The Army is consolidating its servers, which are maintained by the Defense Information Systems Agency (DISA). Before the cloud, each Army installation or office managed its own servers. Today, military and civilian Army employees across the world tie into one system.
“We’re really doing it a little bit by little bit. Our little bit is a few hundred thousand, whereas at some companies a little bit is 5,000,” said David DeVries, the Defense Department’s deputy chief information officer for information management, integration and technology.
“The Army was our first lead-in to take their existing licensed e-mail accounts and move them off of these different islands to an enterprise server in DISA,” he said.
The Agriculture Department’s move to the cloud has freed up manpower that can be focused on other computer technologies, such as improving or developing Web sites or mobile applications, McClam said.
The GSA is saving $3 million per year on its e-mail operating costs, a 50 percent reduction over the previous system, according to a cloud computing reform report issued by the U.S. chief information officer’s office in 2011.
It is cheaper for Microsoft or Google to maintain servers, because they have so many more servers and employees focused on the effort than the U.S. government, officials said.
The average government agency uses 30 percent of its server capacity at a given time, according to U.S. CIO figures. That in itself is a savings, McClam said. In the cloud, the Agriculture Department pays for the server capacity it uses, not what it has that might be sitting dormant. He compared it to using a utility such as water.
The GSA, the first agency to connect to the Internet, was also the first to shift to the cloud when it switched to Google Apps for Government in December 2010.
The Google system, through its additional features, elevates collaboration among GSA employees, who have taken to using instant messages, voice and video chat and Google groups, said Casey Coleman, the GSA’s chief information officer.
“What we’ve seen is increasing use of collaborative solutions,” Coleman said. “We’re working much more virtually all the time. People are using Google video and voice chat to talk with one another. It’s helping peers connect.”

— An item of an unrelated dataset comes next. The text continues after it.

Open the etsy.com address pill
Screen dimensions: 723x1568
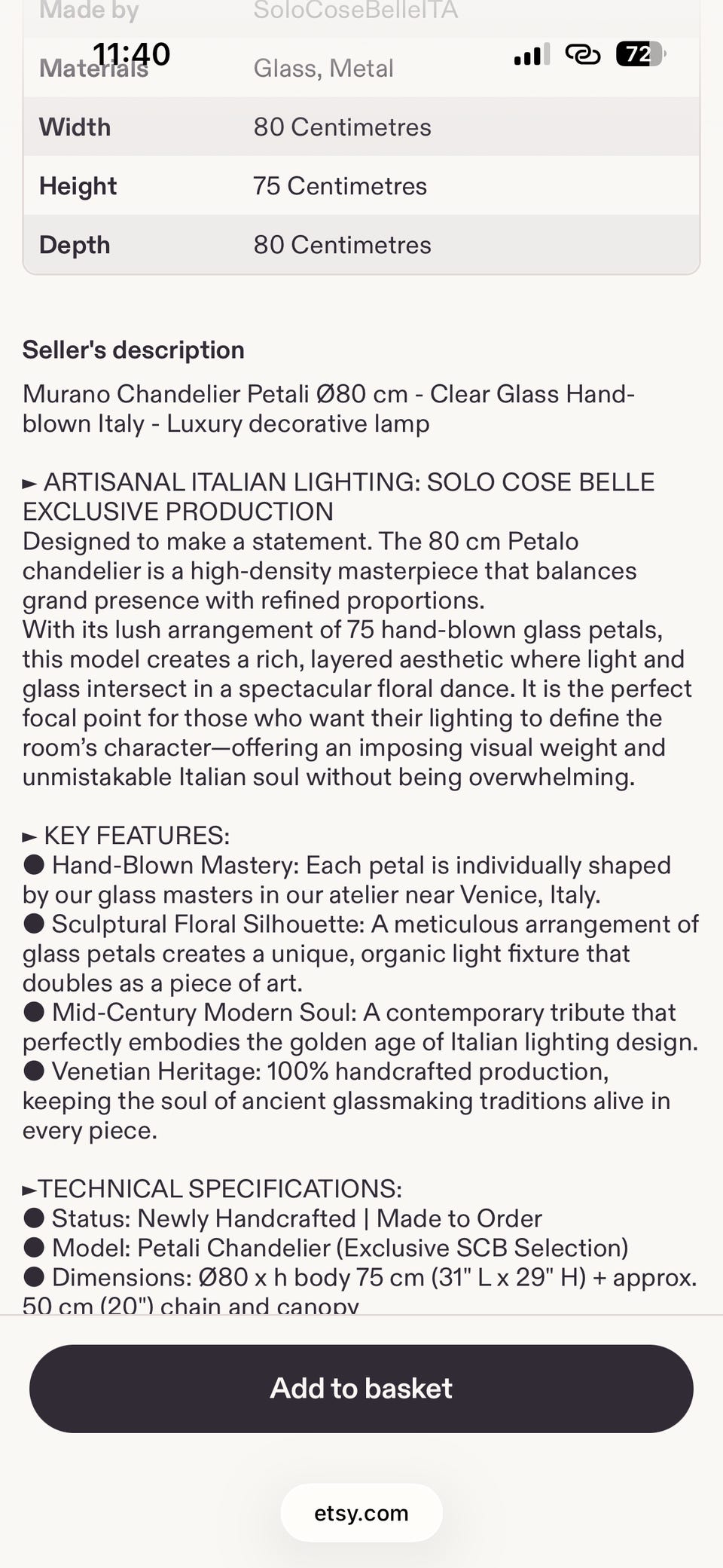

To date, the GSA’s 18,000 e-mail users have created 400,000 Google Docs that are shared by an average of three people, Coleman said. Coleman said that in August, as Hurricane Irene approached the District, the GSA set up a Google group that allowed employees to collaborate from home.
Also, Coleman added: “We have not had any downtime since moving over to this cloud-based solution. On our old system, every month we had downtime to make fixes and upgrades on the server.”
At the Agriculture Department, e-mail downtime fell 99.999 percent, McClam said.
“The user, unlike they did before, sees almost zero downtime,” McClam said.
The Army is the most ambitious migration to date, with more than a million users, including some classified e-mail accounts.
The GSA is also preparing to add a cloud e-mail system to its schedules, the list of pre-negotiated contracts it maintains for agencies to buy various goods, Coleman and VanRoekel said. It should be unveiled this summer.